GraemeNewsTransportHolyroodAngus South4 days ago95 Views

Published in the Angus County Press, 4th September 2025

This month brings a welcome change for rail travellers in Scotland as the Scottish Government scraps peak fares once and for all.

Since Scotland’s railway was taken back into public hands in 2022, the mission has been clear: make trains more reliable, more affordable, and more attractive.

Step by step, that vision is taking shape. ScotRail is now rated the top large operator in Britain for customer satisfaction, and the removal of peak fares will only strengthen that momentum.

As someone who uses the trains regularly, I know the service isn’t flawless. But I also see first-hand that it is becoming a real alternative to the car for more and more people.

The new fares mean sizeable savings – over a third off a return from Carnoustie to Perth, and almost a quarter off from Arbroath to Dundee.

That’s not a rounding error, it’s money people will feel. At a time when costs elsewhere seem only to be rising, this is one price cut families will actually notice.

It’s also a step in the right direction for our climate goals. Cheaper fares mean fewer reasons to take the car, and more reason to choose a cleaner way to travel.

If we want to cut emissions, public transport has to be part of everyday life – and making it affordable is the key that unlocks that.

Of course, cheaper tickets alone won’t cut it. People need services that are frequent, reliable, and convenient.

That’s why I’ve been pressing ScotRail on local issues here in Angus. Take Monifieth: in 2018 it had just eight services a day, now it has thirty-three. That’s real progress.

Yet on Sundays, there’s still nothing. It makes no sense for one of our fastest-growing communities to be cut off every weekend.

Alongside Councillor Lloyd Melville, I’ve been making that case directly, and those conversations are moving in the right direction.

And this is where public ownership really shows its worth. Instead of a faceless operator whose priority is shareholders, we have a railway where local concerns can be raised, argued for, and acted on.

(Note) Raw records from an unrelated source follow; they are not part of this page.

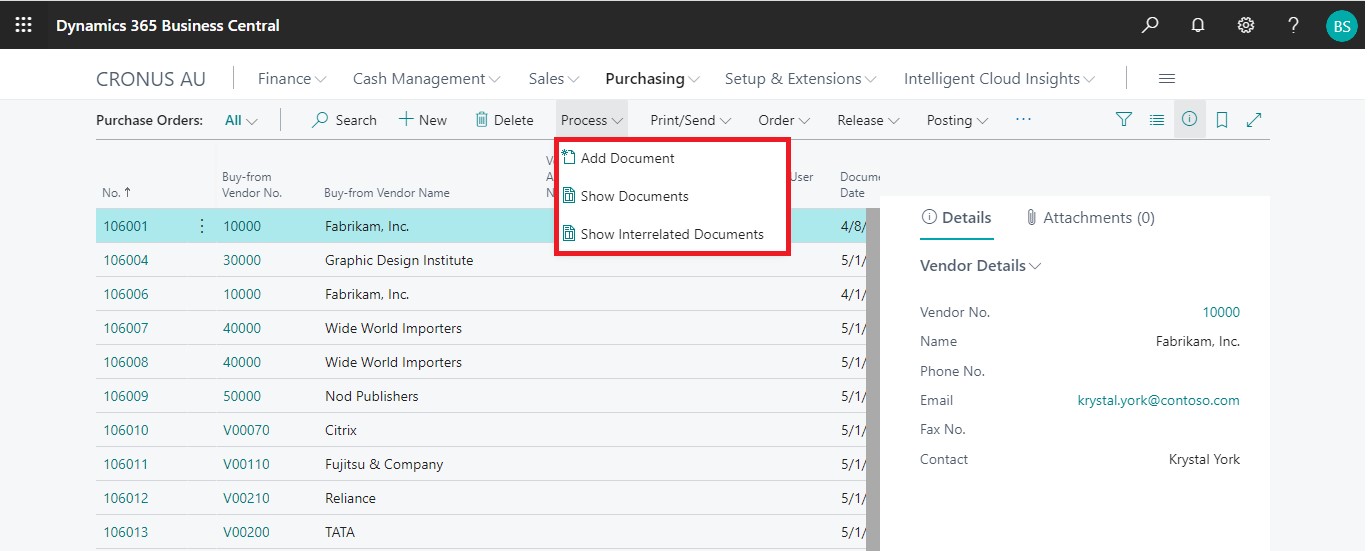This screenshot has width=1368, height=551.
Task: Open the settings gear icon
Action: click(x=1246, y=25)
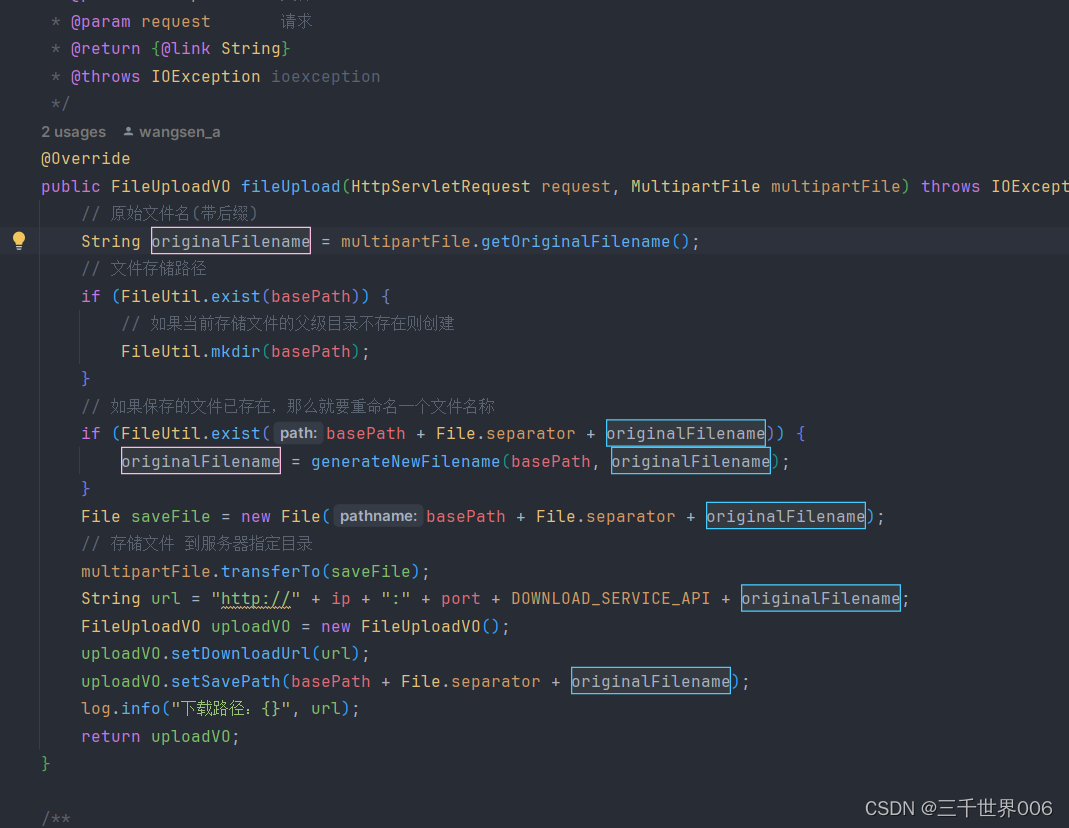Open the 2 usages inlay hint
This screenshot has height=828, width=1069.
coord(73,131)
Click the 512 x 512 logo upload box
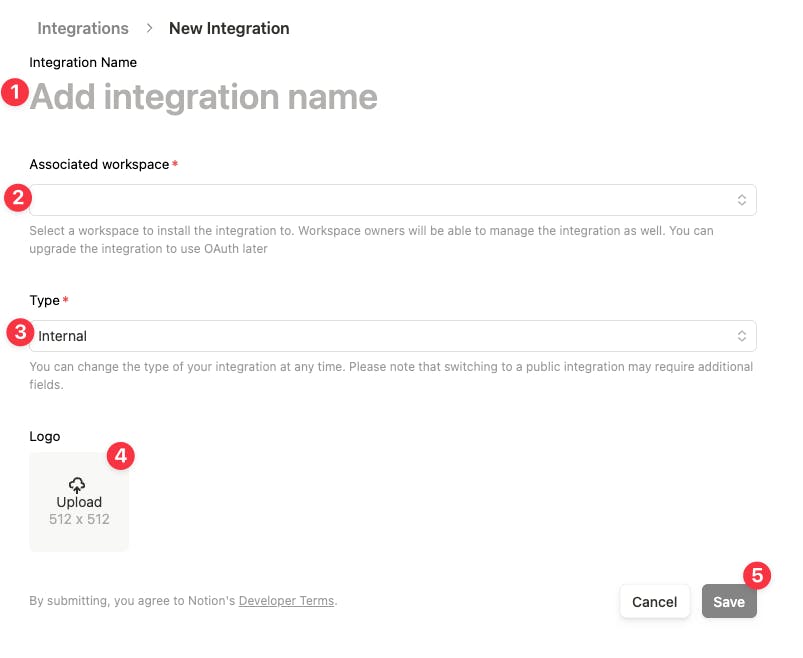The height and width of the screenshot is (658, 803). coord(79,502)
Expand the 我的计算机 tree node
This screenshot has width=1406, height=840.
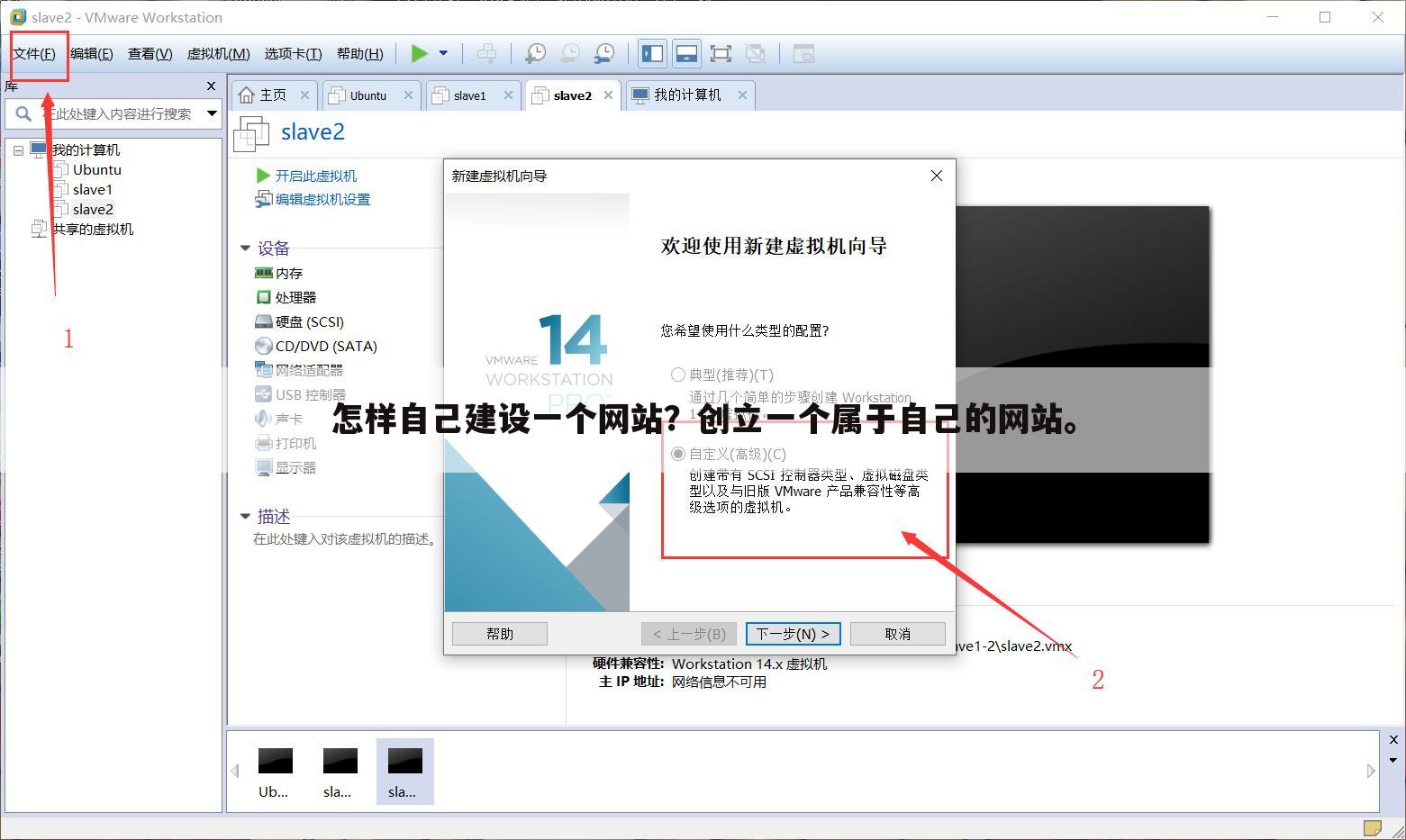pos(18,149)
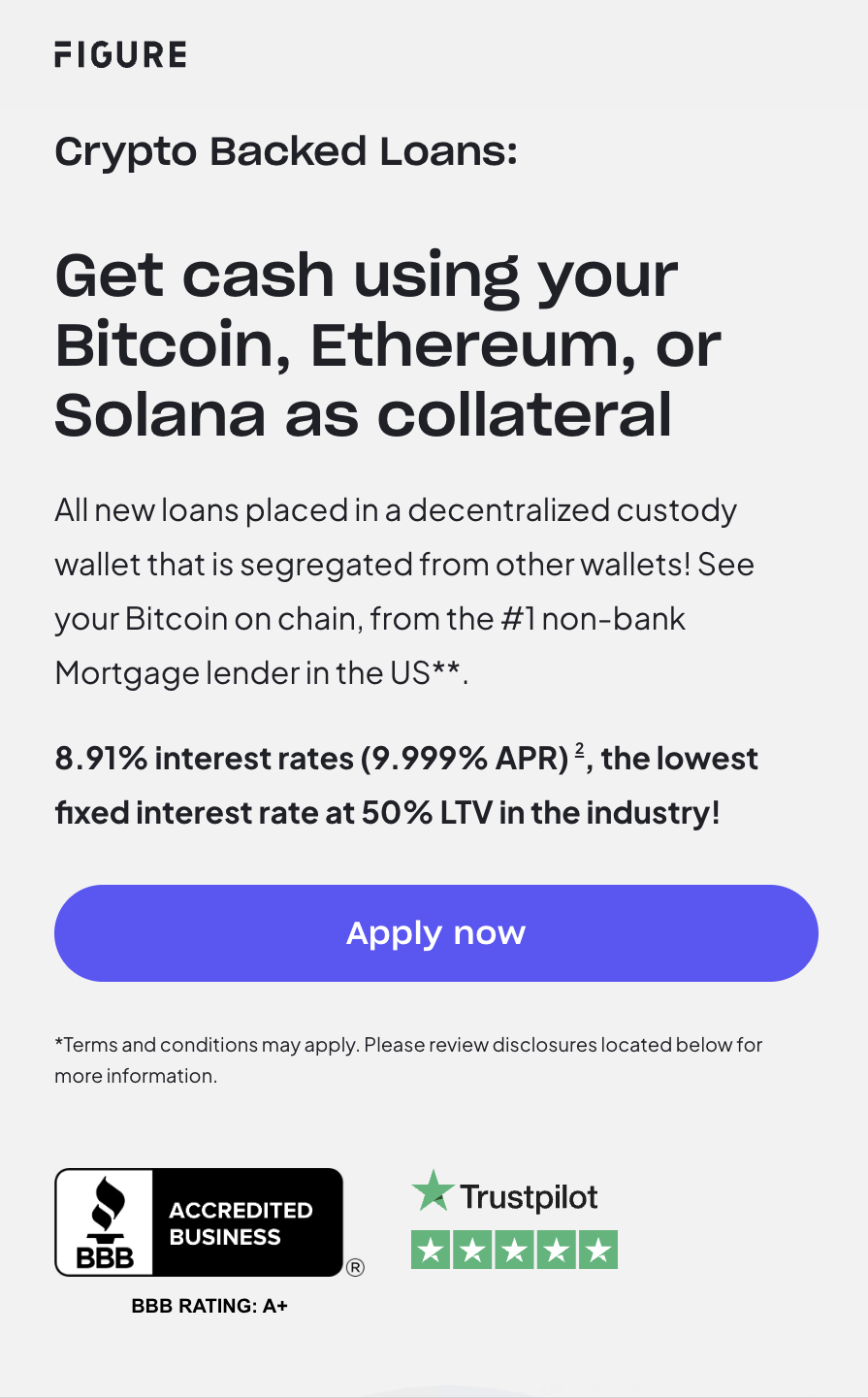Click the Figure logo
Viewport: 868px width, 1398px height.
point(120,54)
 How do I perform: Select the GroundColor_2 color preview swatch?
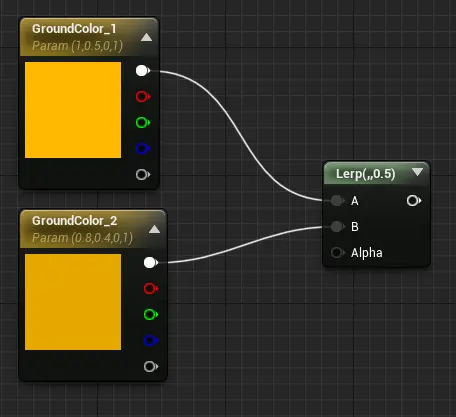coord(73,302)
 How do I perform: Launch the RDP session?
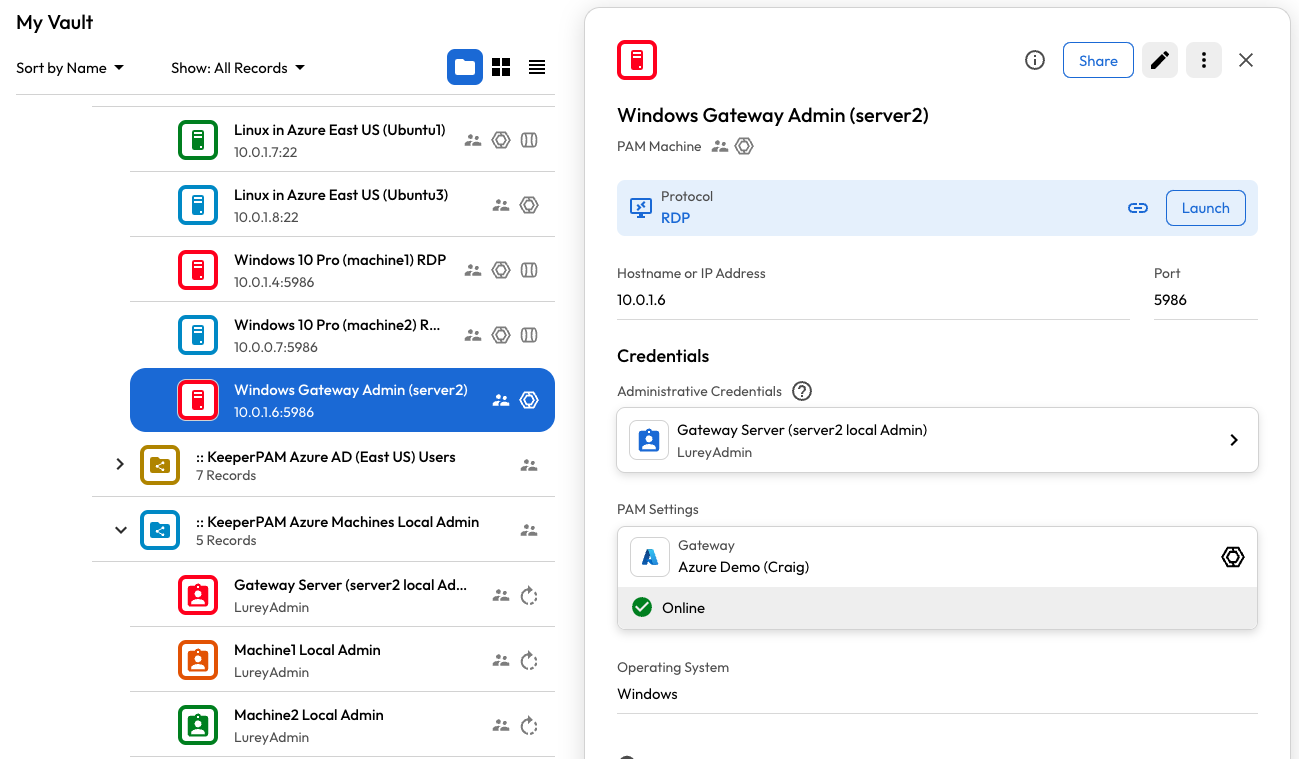pos(1205,208)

It doesn’t mean every problem vanishes overnight, but it does mean the system is working for passengers – not profit.

Scrapping peak fares proves what’s possible when decisions about Scotland’s railway are made in Scotland.

It’s a bold move that puts money back into people’s pockets, helps tackle climate change, and shows that a publicly-owned railway can deliver for communities like ours.